En qualifiant les violeurs de monstres, ne risque-t-on pas de les présenter comme une classe d’hommes différente des autres? De renforcer les stéréotypes autour du viol et des violeurs?

Les médias ont effectivement pour responsabilité de ne pas décrire cet homme, qui a un profil tout à fait commun, comme un monstre. A partir du moment où l’auteur d’une agression sexuelle est considéré de la sorte, il se crée une distance entre lui et les autres. Cela empêche les autres de s’identifier à lui et de se demander si leurs comportements sexistes ne participent pas, d’une certaine manière, à un processus beaucoup plus grave. Ce qui est particulier dans le procès des viols de Mazan, c’est la pluralité d’auteurs. Hormis cette spécificité, il s’agit d’une affaire comme j’ai pu en rencontrer plusieurs dans ma pratique. En réalité, ce à quoi nous assistons, c’est la banalité du mal.
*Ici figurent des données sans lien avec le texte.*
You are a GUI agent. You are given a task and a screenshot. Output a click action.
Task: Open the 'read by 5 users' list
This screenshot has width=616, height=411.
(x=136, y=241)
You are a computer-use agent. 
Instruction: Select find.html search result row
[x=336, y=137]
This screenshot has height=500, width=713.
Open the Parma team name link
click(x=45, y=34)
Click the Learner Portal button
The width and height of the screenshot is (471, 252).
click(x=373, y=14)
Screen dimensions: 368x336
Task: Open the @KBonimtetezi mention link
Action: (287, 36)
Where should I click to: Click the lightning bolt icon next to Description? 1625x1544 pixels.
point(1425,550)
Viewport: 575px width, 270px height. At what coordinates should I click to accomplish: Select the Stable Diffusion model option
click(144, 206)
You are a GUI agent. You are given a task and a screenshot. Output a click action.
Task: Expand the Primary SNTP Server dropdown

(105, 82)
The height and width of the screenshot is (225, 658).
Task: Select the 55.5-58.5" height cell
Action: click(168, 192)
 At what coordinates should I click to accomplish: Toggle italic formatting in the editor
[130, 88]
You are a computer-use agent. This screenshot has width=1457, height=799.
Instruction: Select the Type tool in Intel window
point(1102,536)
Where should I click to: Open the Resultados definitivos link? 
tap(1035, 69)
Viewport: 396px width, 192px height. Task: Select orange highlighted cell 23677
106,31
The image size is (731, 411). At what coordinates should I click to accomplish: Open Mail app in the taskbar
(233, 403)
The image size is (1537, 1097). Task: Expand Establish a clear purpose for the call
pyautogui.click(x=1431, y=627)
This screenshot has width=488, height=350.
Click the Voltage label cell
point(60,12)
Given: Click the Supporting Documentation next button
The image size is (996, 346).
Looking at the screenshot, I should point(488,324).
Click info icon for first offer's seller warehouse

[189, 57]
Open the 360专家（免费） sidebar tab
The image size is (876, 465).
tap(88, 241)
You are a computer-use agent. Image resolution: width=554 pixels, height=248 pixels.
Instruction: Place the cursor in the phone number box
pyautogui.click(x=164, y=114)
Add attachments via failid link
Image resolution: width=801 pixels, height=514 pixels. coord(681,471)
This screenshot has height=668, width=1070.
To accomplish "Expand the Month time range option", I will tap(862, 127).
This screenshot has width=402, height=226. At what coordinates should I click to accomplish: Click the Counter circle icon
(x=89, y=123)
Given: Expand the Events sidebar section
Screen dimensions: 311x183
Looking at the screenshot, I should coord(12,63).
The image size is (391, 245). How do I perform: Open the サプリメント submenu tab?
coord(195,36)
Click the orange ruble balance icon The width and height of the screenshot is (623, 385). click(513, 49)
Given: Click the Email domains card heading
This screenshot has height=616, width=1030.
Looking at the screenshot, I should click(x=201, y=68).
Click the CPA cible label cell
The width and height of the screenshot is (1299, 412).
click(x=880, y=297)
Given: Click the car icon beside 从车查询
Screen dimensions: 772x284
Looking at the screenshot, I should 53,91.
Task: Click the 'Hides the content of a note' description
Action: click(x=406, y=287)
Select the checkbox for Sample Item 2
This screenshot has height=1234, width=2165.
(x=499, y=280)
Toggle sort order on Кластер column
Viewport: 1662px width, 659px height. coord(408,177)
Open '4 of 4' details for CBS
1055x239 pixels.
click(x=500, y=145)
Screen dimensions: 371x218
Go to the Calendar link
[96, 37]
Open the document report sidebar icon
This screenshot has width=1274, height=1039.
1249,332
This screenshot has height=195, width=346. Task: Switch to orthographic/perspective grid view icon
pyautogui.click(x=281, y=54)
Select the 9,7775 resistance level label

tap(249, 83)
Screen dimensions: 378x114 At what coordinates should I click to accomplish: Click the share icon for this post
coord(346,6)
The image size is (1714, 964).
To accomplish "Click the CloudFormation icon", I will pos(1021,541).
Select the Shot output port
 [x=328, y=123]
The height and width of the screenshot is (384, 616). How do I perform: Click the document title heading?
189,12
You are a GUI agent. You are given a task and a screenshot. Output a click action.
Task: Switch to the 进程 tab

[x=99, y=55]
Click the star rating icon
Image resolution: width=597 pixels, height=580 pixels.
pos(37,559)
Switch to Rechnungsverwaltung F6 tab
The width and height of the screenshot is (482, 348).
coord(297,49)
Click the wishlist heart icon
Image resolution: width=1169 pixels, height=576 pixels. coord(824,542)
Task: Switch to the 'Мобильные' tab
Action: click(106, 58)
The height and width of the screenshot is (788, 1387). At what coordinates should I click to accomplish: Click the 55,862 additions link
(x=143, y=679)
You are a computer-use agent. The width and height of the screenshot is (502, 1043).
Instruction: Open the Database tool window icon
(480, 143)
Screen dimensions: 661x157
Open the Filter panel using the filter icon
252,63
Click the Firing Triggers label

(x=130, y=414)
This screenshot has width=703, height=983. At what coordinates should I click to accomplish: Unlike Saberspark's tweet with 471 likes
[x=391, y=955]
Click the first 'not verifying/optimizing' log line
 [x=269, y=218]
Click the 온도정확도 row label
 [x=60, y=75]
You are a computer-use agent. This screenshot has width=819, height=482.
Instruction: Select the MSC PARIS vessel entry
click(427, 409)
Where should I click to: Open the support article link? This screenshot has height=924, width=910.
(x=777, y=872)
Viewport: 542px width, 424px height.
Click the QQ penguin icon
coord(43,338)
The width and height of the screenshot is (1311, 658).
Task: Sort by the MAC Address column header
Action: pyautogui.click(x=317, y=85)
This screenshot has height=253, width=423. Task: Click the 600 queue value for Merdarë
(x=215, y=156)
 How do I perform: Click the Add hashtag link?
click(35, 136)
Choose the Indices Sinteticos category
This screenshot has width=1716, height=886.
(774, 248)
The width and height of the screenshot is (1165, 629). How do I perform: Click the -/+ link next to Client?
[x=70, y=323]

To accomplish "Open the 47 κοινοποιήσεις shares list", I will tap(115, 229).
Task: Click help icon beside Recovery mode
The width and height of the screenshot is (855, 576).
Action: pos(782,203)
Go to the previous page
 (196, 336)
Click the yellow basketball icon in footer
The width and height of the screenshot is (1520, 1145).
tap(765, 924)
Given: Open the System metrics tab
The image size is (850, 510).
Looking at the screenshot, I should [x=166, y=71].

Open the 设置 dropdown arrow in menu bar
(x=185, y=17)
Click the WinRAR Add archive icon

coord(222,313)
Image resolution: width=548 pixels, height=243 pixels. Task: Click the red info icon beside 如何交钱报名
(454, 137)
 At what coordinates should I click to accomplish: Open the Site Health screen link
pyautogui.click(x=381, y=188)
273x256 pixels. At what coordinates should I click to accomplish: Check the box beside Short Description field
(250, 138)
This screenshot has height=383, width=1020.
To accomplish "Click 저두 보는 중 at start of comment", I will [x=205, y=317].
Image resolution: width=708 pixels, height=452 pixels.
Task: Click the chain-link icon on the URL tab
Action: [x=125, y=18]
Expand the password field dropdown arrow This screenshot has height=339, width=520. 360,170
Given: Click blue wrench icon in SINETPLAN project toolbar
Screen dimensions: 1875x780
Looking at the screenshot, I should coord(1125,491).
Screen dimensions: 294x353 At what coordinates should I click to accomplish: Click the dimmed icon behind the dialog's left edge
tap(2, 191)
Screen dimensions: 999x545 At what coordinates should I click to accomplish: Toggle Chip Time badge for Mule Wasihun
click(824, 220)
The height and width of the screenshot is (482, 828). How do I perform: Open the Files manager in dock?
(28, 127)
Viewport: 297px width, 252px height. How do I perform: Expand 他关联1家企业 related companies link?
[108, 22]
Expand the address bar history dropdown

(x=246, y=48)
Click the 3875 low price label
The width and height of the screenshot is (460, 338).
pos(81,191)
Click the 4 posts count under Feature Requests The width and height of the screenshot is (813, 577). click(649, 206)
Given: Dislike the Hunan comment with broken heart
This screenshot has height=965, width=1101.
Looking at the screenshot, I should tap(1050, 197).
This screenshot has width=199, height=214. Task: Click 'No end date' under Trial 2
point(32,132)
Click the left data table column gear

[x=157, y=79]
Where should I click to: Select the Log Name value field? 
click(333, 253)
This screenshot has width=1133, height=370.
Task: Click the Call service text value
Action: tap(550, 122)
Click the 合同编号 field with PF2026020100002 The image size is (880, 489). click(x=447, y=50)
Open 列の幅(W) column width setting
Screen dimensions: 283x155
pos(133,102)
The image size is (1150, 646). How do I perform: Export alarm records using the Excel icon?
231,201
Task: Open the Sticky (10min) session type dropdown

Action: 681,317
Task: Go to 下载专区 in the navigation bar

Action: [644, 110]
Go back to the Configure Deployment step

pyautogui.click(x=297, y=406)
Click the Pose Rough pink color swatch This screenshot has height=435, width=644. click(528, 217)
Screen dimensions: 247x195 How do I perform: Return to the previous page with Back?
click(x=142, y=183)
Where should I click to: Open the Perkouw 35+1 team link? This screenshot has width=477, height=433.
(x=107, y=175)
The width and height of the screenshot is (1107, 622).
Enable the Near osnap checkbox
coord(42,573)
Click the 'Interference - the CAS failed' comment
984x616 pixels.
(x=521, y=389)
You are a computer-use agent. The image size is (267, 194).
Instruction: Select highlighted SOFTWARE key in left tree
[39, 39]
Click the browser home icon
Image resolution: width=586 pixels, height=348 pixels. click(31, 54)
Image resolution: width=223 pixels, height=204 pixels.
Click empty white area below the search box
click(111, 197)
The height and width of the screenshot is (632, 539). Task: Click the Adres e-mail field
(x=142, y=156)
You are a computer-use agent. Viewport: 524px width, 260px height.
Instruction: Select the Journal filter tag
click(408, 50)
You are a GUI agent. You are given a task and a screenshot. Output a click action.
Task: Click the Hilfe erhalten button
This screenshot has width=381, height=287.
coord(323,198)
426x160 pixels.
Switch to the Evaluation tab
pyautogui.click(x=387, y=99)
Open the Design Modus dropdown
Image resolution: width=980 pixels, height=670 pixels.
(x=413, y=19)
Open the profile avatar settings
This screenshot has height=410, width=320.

Le mouvement «Balance ton bar» a libéré la parole d’une partie des victimes. Mais n’a pas fait chuter le nombre d’affaires de viol. © BELGAIMAGE

Que ce soit à la barre, dans les médias ou sur les réseaux sociaux, jusqu’où peuvent aller les avocats pour défendre leurs clients accusés de viol?

Quand un avocat intervient dans ce type de procès, qu’il se situe du côté de la partie civile ou du côté des accusés, il endosse une responsabilité. Notamment celle de ne pas participer à une forme de victimisation secondaire. Il s’agit d’un mécanisme qui occasionne un dommage supplémentaire pour la victime. Ce dommage n’est pas en lien direct avec l’infraction, il est répercuté par les professionnels à qui elle a affaire, comme les policiers ou les professionnels de la santé. L’avocat aussi doit veiller à ne pas être responsable d’une victimisation secondaire, même lorsqu’il est du côté de l’accusé. Qu’un avocat puisse dire «il y a viol et viol», comme c’est le cas au procès de Mazan, est totalement déplacé. Le code pénal (NDLR: belge) est très clair: lorsque la victime est inconsciente, elle ne peut évidemment pas donner son libre consentement. Ce que l’avocat a peut-être voulu dire, c’est qu’il va essayer de renverser la charge de la preuve. De prouver qu’en réalité son client ne savait pas que la femme était inconsciente. Bien évidemment, chaque accusé a le droit d’être défendu jusqu’au prononcé de la décision. Il bénéficie de la présomption d’innocence. Mais à un moment donné, dans ce type de procès, où il est question de l’intégrité sexuelle d’une personne, il s’agit d’être extrêmement prudent.